Partie 10 - Chapitre 3 : L'adolescence (3/7)


COMME DES FRÈRES


La première fois que j'ai rencontré Chris j'ai d'abord cru qu'il était un touriste de passage. Sa peau aussi blanche que le linge trahissait le fait qu'il était installé sur l'île depuis plusieurs mois. Britannique, il allait à l'école internationale située non loin de la plage où j'aimais aller me baigner. Nous avions exactement le même âge et le même chagrin : ses parents l'avaient laissé à Cuba avec son grand-père paternel pour mieux vaquer à leur vie d'homme et de femme d'affaires très occupés. De quoi se plaindrait-il ? Après tout, un exil sous le soleil des Caraïbes valait bien mieux qu'un exil dans un pensionnat à Oxford, Londres, ou Cambridge, n'est-ce pas ?!

« Excuse! Tu parles anglais ? » fit-il en espagnol en courant après moi comme s'il avait perdu quelque chose.

Je me débrouillais pas mal en anglais à l'école, je regardais des films en version originale et je lisais beaucoup aussi. En plus, je pratiquais avec les touristes en leur proposant mon aide. J'utilisais les mêmes procédés avec le polonais et le français pour pouvoir apprendre et pratiquer les deux langues.

« Je me débrouille, » répondis-je simplement en espagnol.

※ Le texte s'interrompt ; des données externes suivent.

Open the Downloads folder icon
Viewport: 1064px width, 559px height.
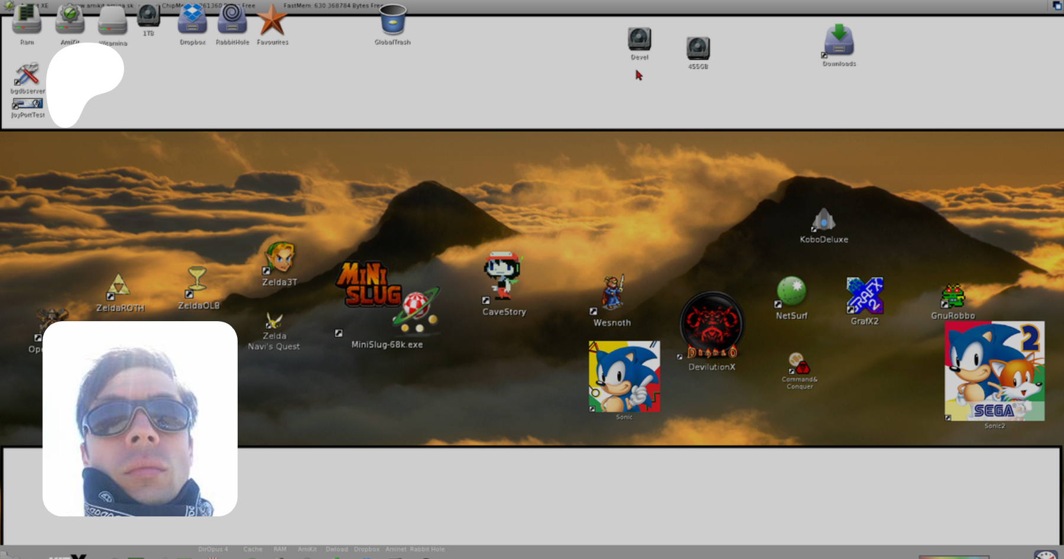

« Eh bien je pense que tu te débrouilles mieux que moi en espagnol, » dit-il avec un sourire en coin en me tirant par le bras.

Il avait besoin d'un interprète pour récupérer son argent.


***

« Merci, moi c'est Chris ! » s'exclama-t-il en anglais avec un large sourire en mettant son argent dans sa poche.

« Pas de quoi ! Moi, c'est Borys, » fis-je dans la même langue en lui retournant son sourire. « Qu'est-ce qui t'amène à Cuba ? » demandai-je curieux.

« Mes parents m'ont posé chez mon grand-père comme s'ils avaient déféqué, puis ils sont repartis après m'avoir inscrit à l'école internationale, » répondit-il en rigolant. « Et toi, tu es d'ici ? »

« Ma mère vient d'ici. Moi aussi, je vis avec un grand-parent, » fis-je simplement. « Qu'est-ce qu'ils ont ces parents à se débarrasser ainsi de leurs enfants ? » continuai-je sans cacher mon amertume. « Comme si on leur avait demandé à naître. »

« La plupart de nous ne sommes que des accidents, » rétorqua-t-il en rigolant. « Beaucoup font des enfants parce que c'est ce que la société attend de nous avant de mourir ; certains gouvernements payent même pour encourager la natalité puisque ça les arrange ; plus de contribuables et de consommateurs à tirer par le bout du nez. On devra bien faire pareil nous aussi, » ajouta-t-il en rigolant de plus belle. « Il faut bien laisser sa 'crasse' sur Terre, non ?! »

Après nos présentations Chris et moi devînmes comme des frères, unis dans la peine et soudés par d'innombrables moments de joies et de fous rires. Son amitié et sa compagnie me supportèrent pendant mes instants de doutes et me divertirent durant mes périodes de solitude. Deux enfants échoués sur une île paradisiaque avec pour seul GPS l'affection et la sagesse de leur grand-parent.